#### [PROBLEM TO WORK ON]
Quote word for word everything from the line containing "Toggle dark mode contrast icon" down to the end of the items, including both of those ends.

--- PROVIDED ENTRIES ---

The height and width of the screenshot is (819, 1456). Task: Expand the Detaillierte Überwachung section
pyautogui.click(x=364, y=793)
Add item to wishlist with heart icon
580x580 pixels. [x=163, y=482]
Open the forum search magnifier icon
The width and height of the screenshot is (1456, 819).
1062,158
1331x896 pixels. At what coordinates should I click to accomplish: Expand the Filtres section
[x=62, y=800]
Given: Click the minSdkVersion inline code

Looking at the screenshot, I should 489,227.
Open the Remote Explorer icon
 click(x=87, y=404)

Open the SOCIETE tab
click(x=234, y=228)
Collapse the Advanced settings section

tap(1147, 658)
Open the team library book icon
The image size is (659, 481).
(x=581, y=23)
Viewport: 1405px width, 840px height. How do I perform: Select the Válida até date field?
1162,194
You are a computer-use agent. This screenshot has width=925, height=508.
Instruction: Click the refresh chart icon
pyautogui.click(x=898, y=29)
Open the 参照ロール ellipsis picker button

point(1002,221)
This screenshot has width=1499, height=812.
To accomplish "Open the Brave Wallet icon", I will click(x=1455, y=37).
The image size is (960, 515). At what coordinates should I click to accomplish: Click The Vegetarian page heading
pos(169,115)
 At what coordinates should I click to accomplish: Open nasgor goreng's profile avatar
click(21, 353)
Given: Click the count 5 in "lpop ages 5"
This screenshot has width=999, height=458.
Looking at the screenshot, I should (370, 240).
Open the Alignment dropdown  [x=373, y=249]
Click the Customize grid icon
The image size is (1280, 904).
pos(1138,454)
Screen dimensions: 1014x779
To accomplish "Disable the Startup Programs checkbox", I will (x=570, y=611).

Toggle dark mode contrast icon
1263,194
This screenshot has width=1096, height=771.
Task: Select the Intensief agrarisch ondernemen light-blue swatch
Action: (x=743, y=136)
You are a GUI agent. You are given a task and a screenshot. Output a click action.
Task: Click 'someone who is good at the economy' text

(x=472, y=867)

---

#### [RESPONSE BELOW]
Toggle dark mode contrast icon
1263,194
This screenshot has width=1096, height=771.
Task: Select the Intensief agrarisch ondernemen light-blue swatch
Action: (x=743, y=136)
You are a GUI agent. You are given a task and a screenshot. Output a click action.
Task: Click 'someone who is good at the economy' text

(x=472, y=867)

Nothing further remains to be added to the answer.